Honestly, though, it might bother me more with Into the Woods, which I generally prefer to Sweeney Todd. But then again, I've loved Into The Woods in every horrible bastardized form I've ever seen it in, including an inner-city, shoestring-budget middle school production of the Junior version (which REALLY loses the themes of the original by cutting the whole second act). There's so much good there that even if you cut 80% of it and perform the remaining 20% badly, I STILL like it. So I'm hopeful for the movie.
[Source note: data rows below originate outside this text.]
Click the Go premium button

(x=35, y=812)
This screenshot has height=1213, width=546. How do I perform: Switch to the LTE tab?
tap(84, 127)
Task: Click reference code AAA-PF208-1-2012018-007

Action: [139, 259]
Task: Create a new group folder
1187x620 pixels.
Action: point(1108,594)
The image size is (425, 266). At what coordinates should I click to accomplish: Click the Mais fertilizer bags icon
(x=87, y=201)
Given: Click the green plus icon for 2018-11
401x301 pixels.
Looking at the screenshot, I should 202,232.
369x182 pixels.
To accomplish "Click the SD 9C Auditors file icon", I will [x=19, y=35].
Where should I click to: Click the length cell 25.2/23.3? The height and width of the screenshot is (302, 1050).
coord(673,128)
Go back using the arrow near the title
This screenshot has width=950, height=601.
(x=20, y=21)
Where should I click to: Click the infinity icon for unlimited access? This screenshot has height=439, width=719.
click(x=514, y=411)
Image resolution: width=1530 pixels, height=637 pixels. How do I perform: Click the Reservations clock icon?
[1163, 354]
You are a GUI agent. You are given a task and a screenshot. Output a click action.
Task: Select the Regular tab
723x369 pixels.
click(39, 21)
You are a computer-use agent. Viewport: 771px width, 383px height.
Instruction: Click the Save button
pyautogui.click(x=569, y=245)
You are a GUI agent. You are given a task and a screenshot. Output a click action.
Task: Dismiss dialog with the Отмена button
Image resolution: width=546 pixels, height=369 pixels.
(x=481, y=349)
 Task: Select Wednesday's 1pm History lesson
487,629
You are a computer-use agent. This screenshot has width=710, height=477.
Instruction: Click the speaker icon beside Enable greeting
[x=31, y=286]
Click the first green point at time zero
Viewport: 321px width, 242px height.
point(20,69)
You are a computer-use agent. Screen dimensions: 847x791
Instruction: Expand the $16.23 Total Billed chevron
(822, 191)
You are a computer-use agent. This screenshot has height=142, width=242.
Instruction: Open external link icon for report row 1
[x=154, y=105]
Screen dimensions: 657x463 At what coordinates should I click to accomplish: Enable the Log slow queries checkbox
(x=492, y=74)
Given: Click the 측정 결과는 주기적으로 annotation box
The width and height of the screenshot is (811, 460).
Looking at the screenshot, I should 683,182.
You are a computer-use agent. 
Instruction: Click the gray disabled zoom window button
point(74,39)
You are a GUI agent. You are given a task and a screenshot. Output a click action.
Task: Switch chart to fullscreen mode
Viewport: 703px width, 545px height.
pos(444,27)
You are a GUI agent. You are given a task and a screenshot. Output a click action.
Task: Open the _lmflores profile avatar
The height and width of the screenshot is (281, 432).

Oh, and I meant to say, I think Sweeney and Into the Woods are both hard to sing, but for different reasons. Sweeney is hard because most of the score is semi-operatic in style, and really requires extraordinary singers to fulfill its potential. Into the Woods is a little more standard musical-theater in sound, but sped up to about 200 words per minute, so good annunciation is key, which can be incredibly difficult. I wouldn't choose Helena Bonham Carter to do either form, however, based on "Worst Pies in London" in the movie, which is the song in
Sweeney Todd
most similar to
Into the Woods.
Whatever happened to voiceovers in musicals? I know we don't give enough credit to Marni Nixon and that's a shame, but I'm sure glad they had her sing over Hepburn for
My Fair Lady.
Not that Audrey had a bad voice - she definitely didn't - but Nixon had more gravitas. Depp could have used some help on that score.